What is being asked: Render the lines of the records as a JSON list of strings, one string per line, starting at the line that contains "epyc (214, 405)" and ending at the last line of the records. Omit blank lines and leave the pictures out of the answer.

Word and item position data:
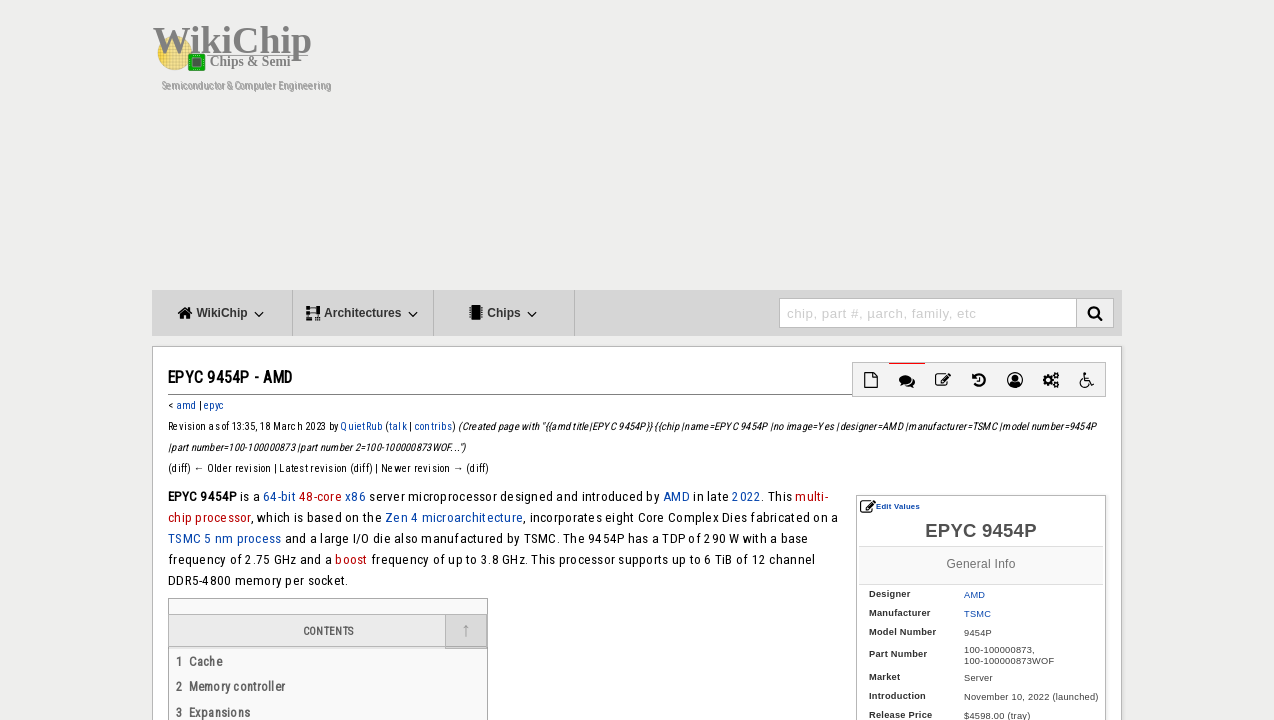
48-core (320, 496)
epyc (214, 405)
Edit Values (890, 506)
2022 (746, 496)
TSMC (977, 614)
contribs (433, 426)
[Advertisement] (797, 150)
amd (186, 405)
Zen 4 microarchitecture (454, 517)
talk (398, 426)
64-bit (279, 496)
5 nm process (242, 538)
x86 (355, 496)
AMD (974, 595)
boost (351, 559)
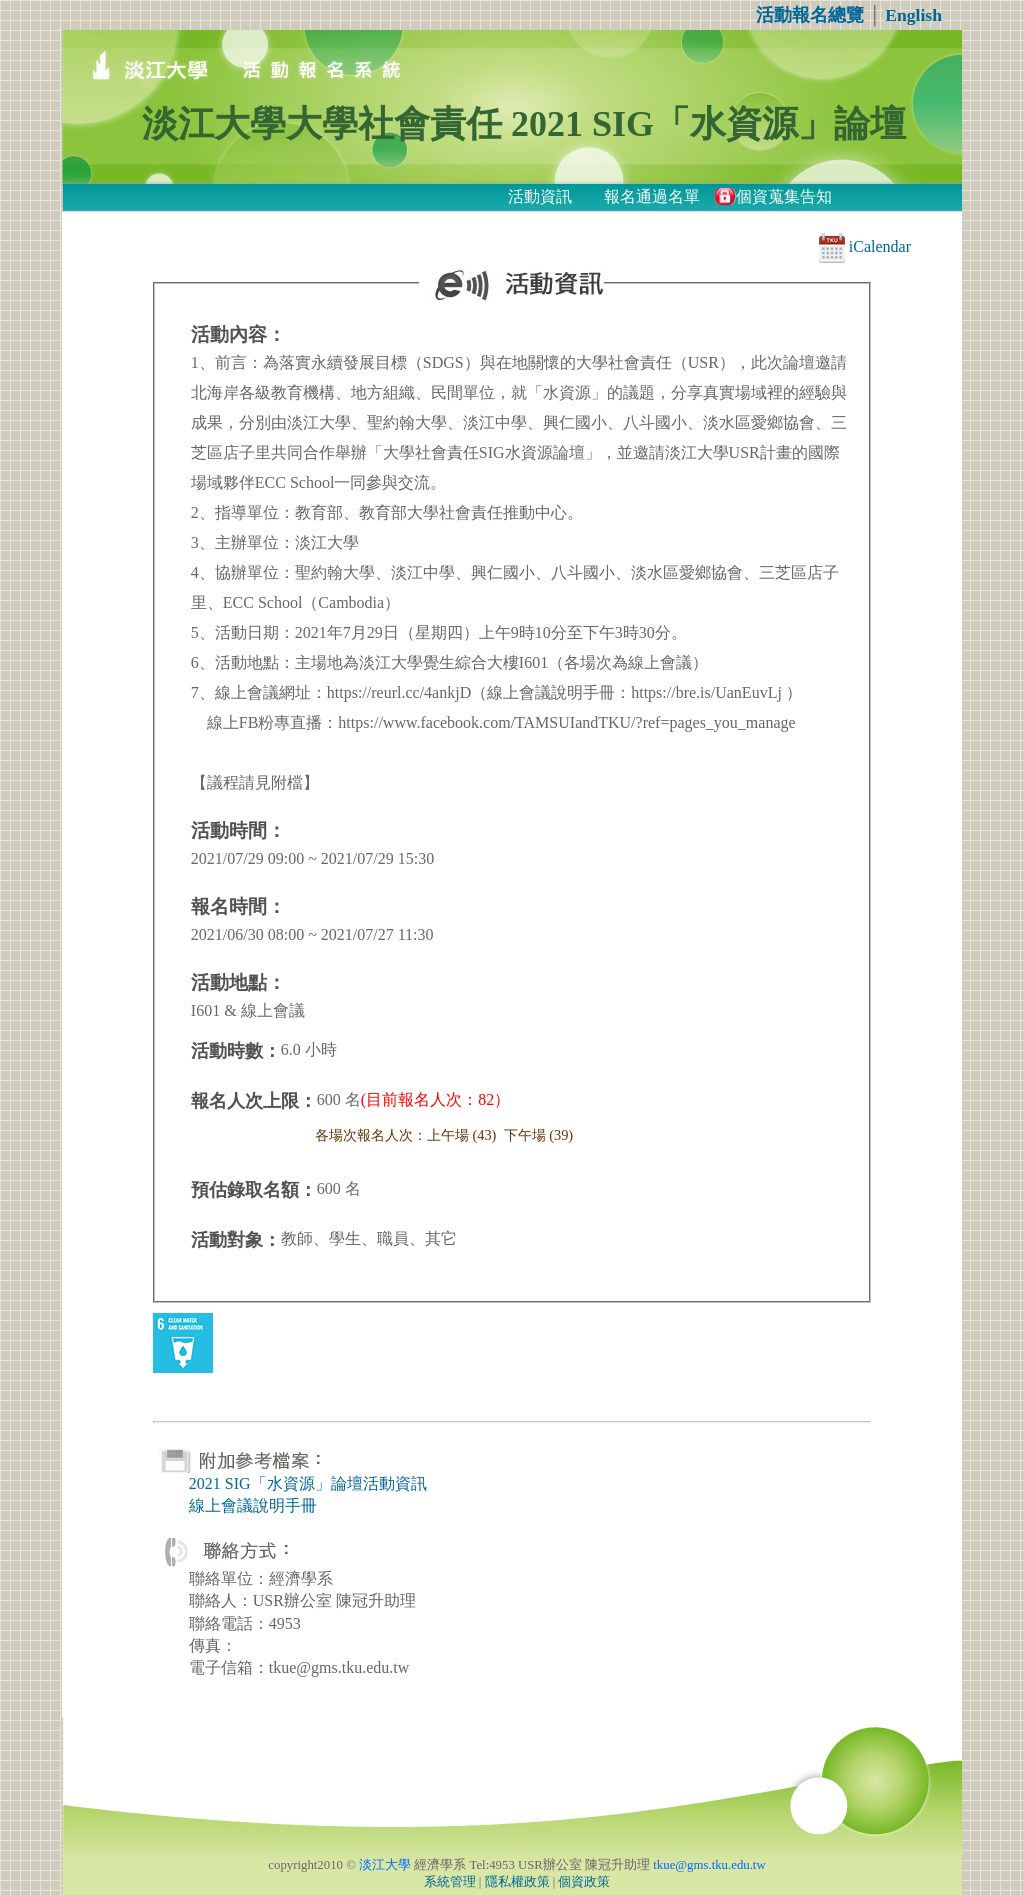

Problem solution:
[
  "epyc (214, 405)",
  "Edit Values (890, 506)",
  "2022 (746, 496)",
  "TSMC (977, 614)",
  "contribs (433, 426)",
  "[Advertisement] (797, 150)",
  "amd (186, 405)",
  "Zen 4 microarchitecture (454, 517)",
  "talk (398, 426)",
  "64-bit (279, 496)",
  "5 nm process (242, 538)",
  "x86 (355, 496)",
  "AMD (974, 595)",
  "boost (351, 559)"
]